バッファロー・スタンス: アーティストのバリー・ケイマンはなぜ80年代の英国ユース・カルチャーの象徴となったのか?

兄のニックとともに、バリーは1980年代の英国ファッションの象徴的存在であり、ストリートファッションを再定義した。しかし、彼が本来の才能を見出したのは、カメラの向こう側、そしてキャンバスの上だった。

In March 1985

ジャン=バティスト・モンディーノによるニック・ケイマンのビデオの撮影現場での
フェリックス・ハワード、バリー・ケイマン(中央)、サイモン・デ・モンフォード (1987年1月)。
Photo by Jamie Morgan

1985年当時、ロンドンはさまざまなサブカルチャーの活気あふれる中心地であり、それぞれが独自のファッション、音楽、雰囲気を持っていた。街は創造性と反抗心のるつぼであり、ニューロマンティッ ク・ムーブメントなどのサブカルチャーは、多くの若者に深い帰属意識とアイデンティティを提供した。この感覚は今日でも響いている。
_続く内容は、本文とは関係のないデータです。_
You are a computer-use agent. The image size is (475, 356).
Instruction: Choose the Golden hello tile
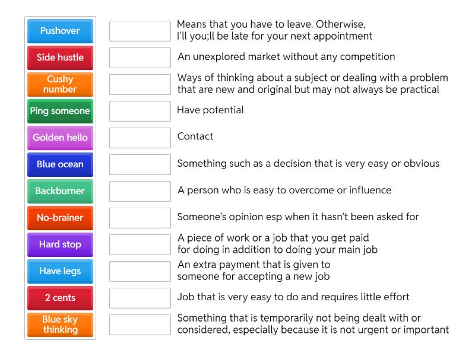point(59,138)
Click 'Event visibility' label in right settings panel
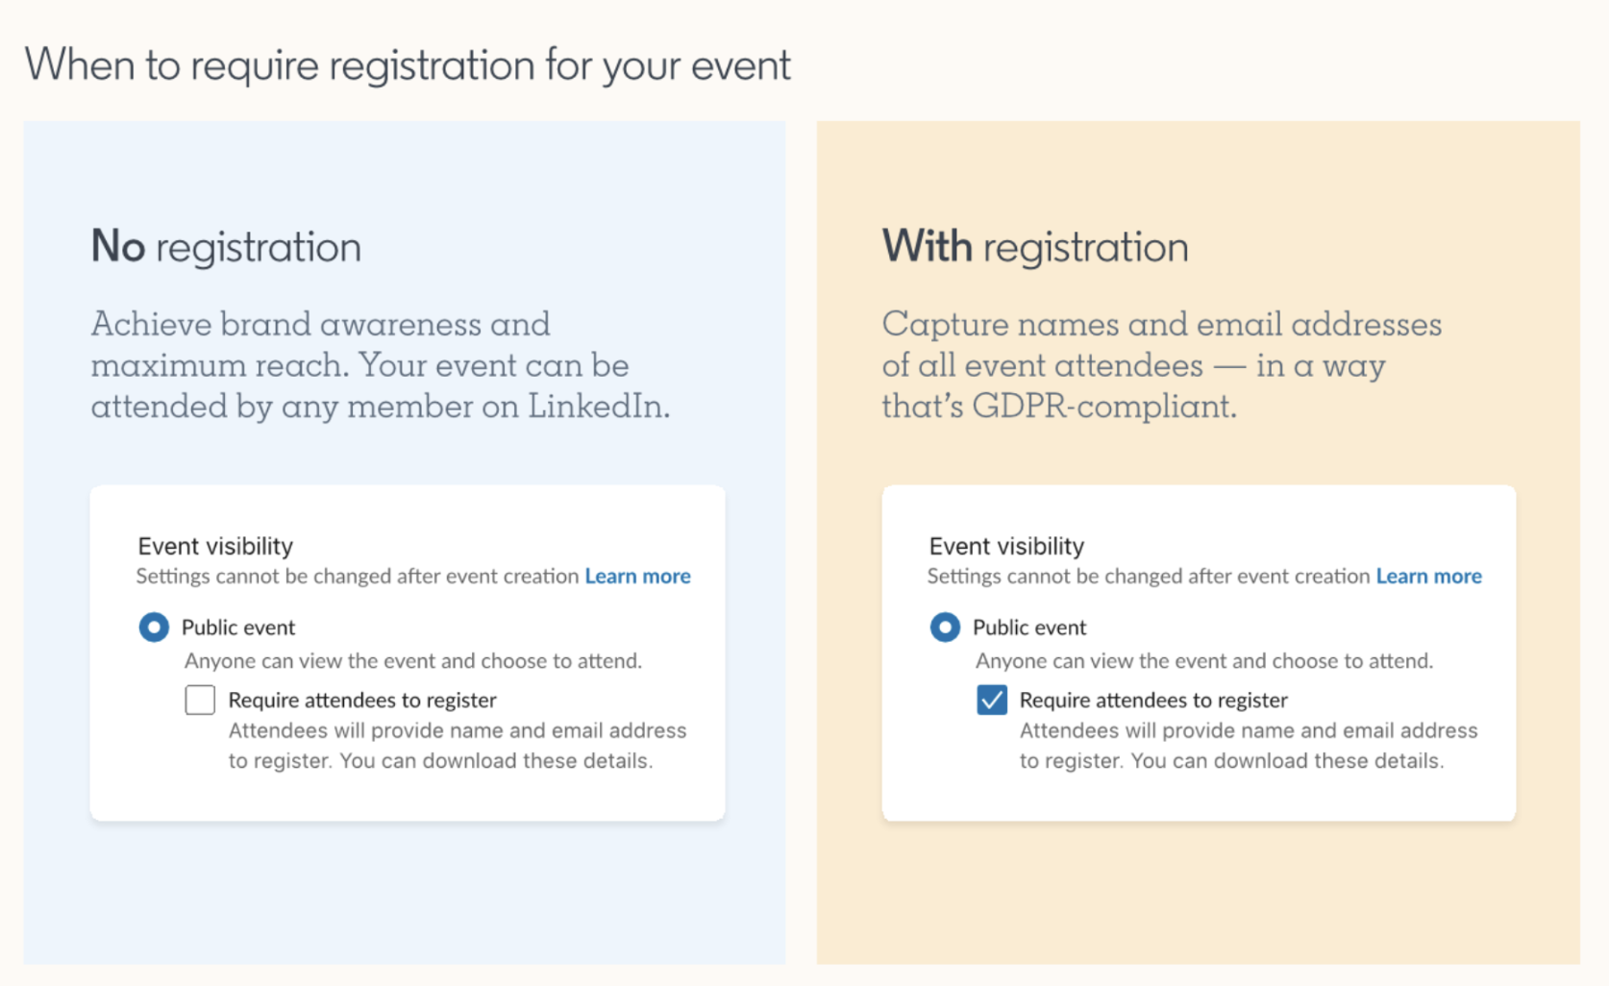1609x986 pixels. click(1005, 546)
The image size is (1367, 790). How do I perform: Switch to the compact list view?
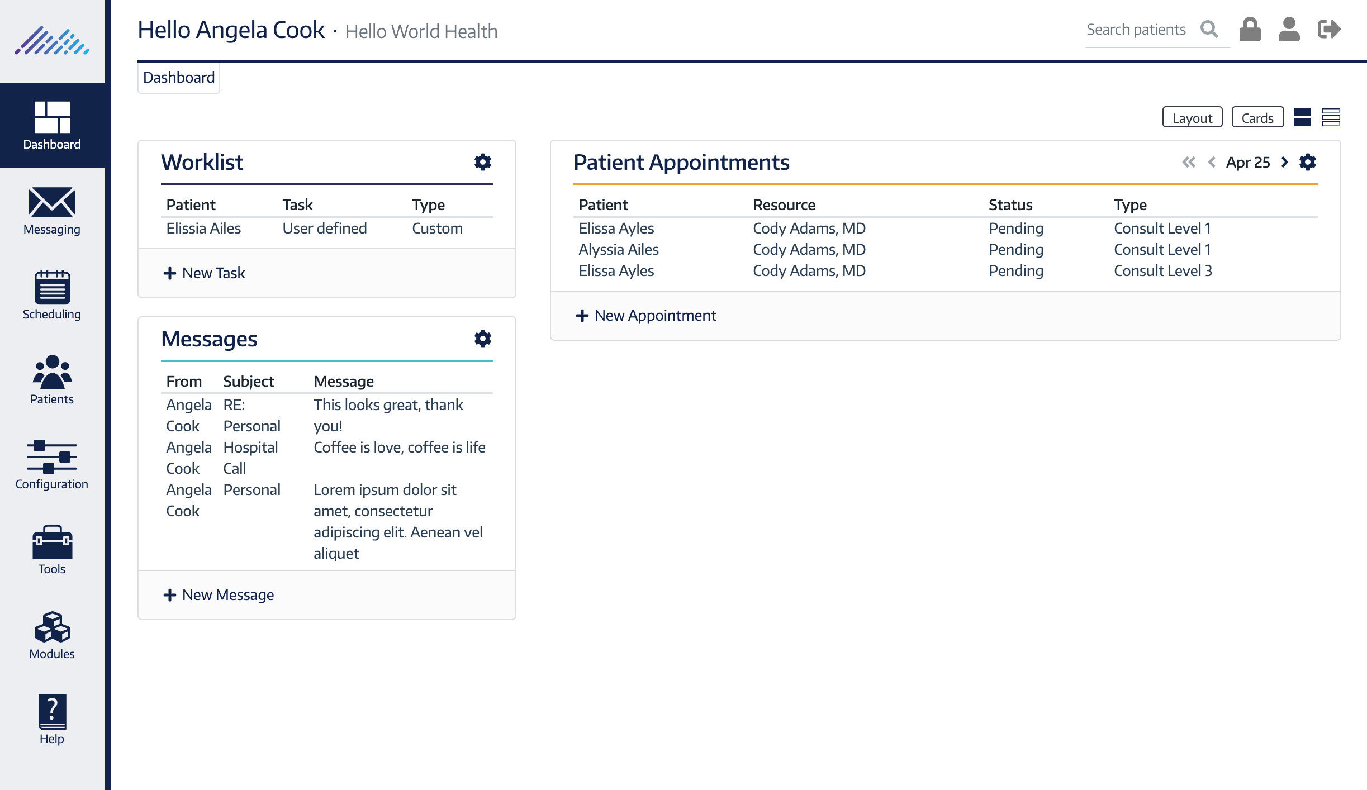[1331, 118]
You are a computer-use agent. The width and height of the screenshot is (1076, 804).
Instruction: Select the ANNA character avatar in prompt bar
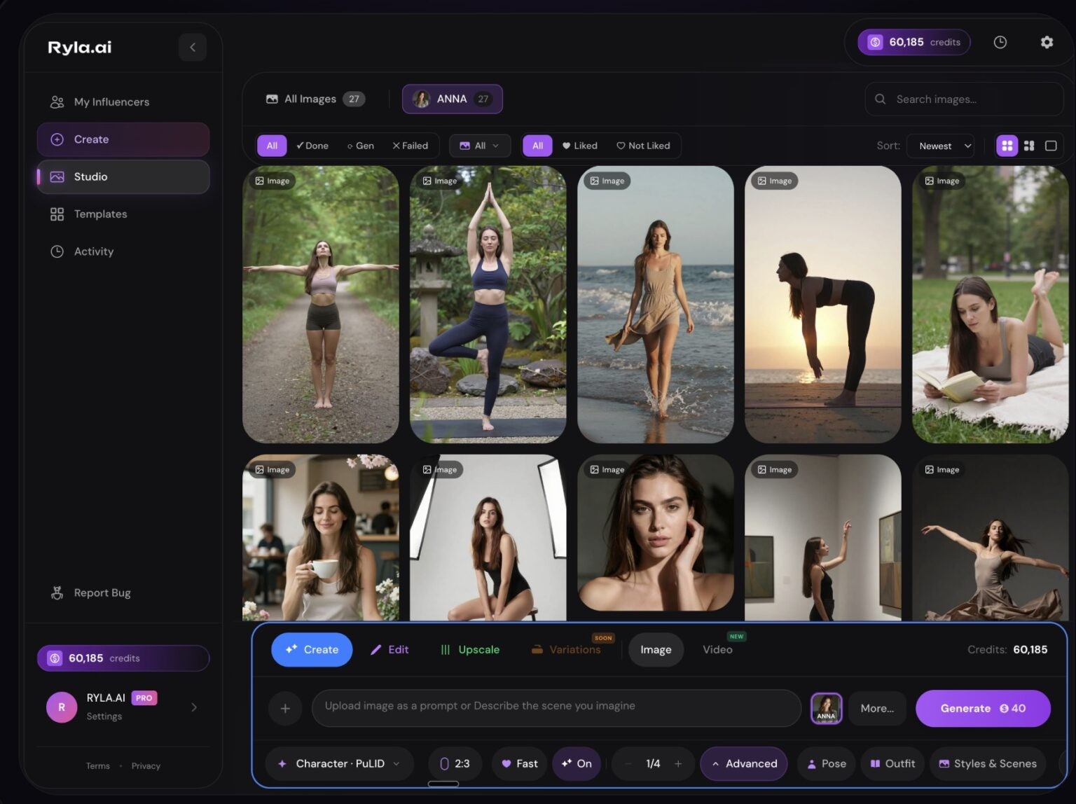tap(826, 708)
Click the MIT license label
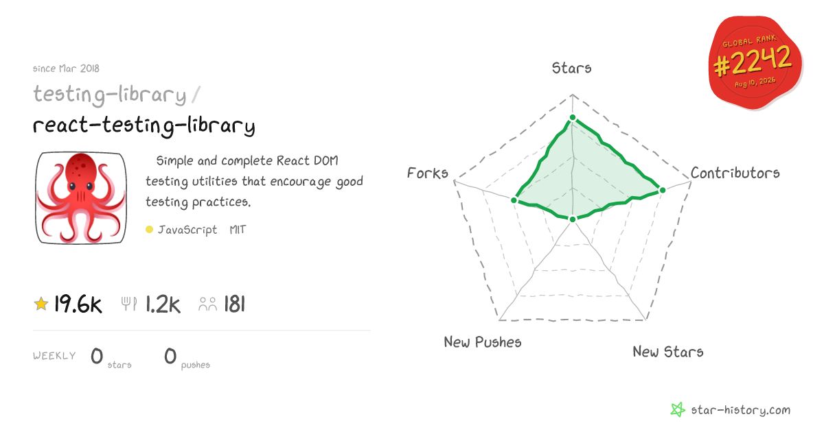This screenshot has width=824, height=432. click(x=238, y=230)
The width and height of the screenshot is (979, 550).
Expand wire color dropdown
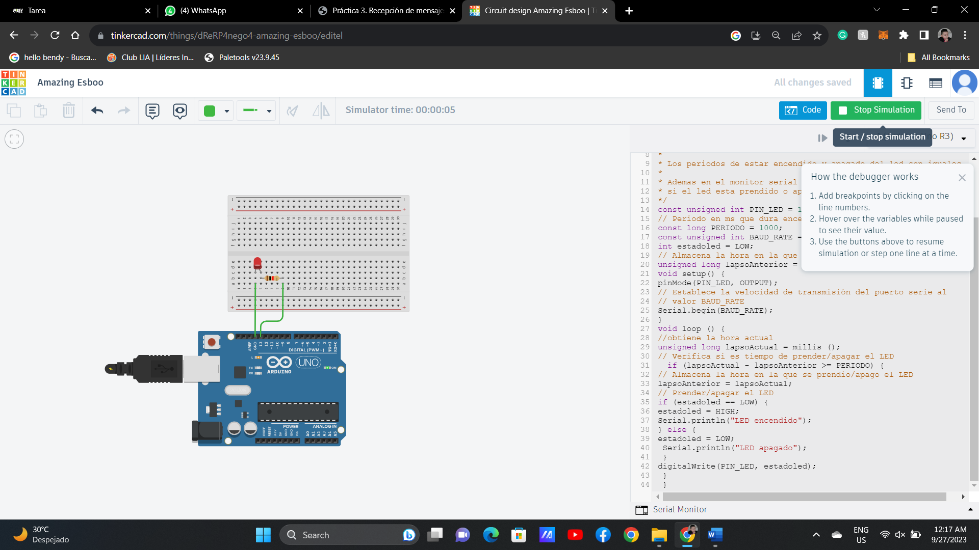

当時の最も著名なサブカルチャーのひとつがニューロマンティック・ムーブメントで、歴史的かつ幻想的な要素に影響された、派手でエキセントリックなファッションが特徴だった。このサブカルチャーは、 ボーイ・ジョージやデュラン・デュランなどが常連だったコヴェント・ガーデンのブリッツ・クラブと密接な関係を持ち、大衆文化に消えない足跡を残した。

1985年3月、ニューロマンティックからグランジへとファッションが進化する中、「フェイス」誌はバッファローと呼ばれる新しい美学を紹介する印象的なファッションストーリーを掲載した。このユニークな スタイルは、ネイティブ・アメリカンのヘッドドレス、サヴィル・ロウのスーツ、ボヴァー・ボーイズのフライトジャケット、ドックマーチンを組み合わせ、反抗的でエッジの効いたスタイルを作り出していた。記事には、14歳のナオミ・キャンベルを含む、黒人や混血の魅力的なモデルたちが登場し、ジェイミー・モーガンが撮影、レイ・ペトリがスタイリングを担当した。ヴォーグ編集長エドワード・エニンフルが「ストリート・リアル」と表現したバッファローのスタイルは、パンクやラドブローク・グローブの活気ある雰囲気に大きな影響を受けている。特に、歌手のネナ・チェリーは1988年のヒット曲 「Buffalo Stance」で、このスタイルに関連するスタイルを広めた。

ポスト・パンクやゴスのサブカルチャーもまた、この時期にロンドンで繁栄した。これらのサブカルチャーは、よりダークで内省的な美学を受け入れ、ザ・キュアーやスージー・アンド・ザ・バンシーズといったバンドが人気を博した。

さらに、ヒップホップやブレイクダンスのシーンもロンドン、特に都市部で波紋を広げた。アメリカのヒップホップ文化の影響は、ロンドンの若者たちのファッション、音楽、ダンススタイルに顕著に表れていた。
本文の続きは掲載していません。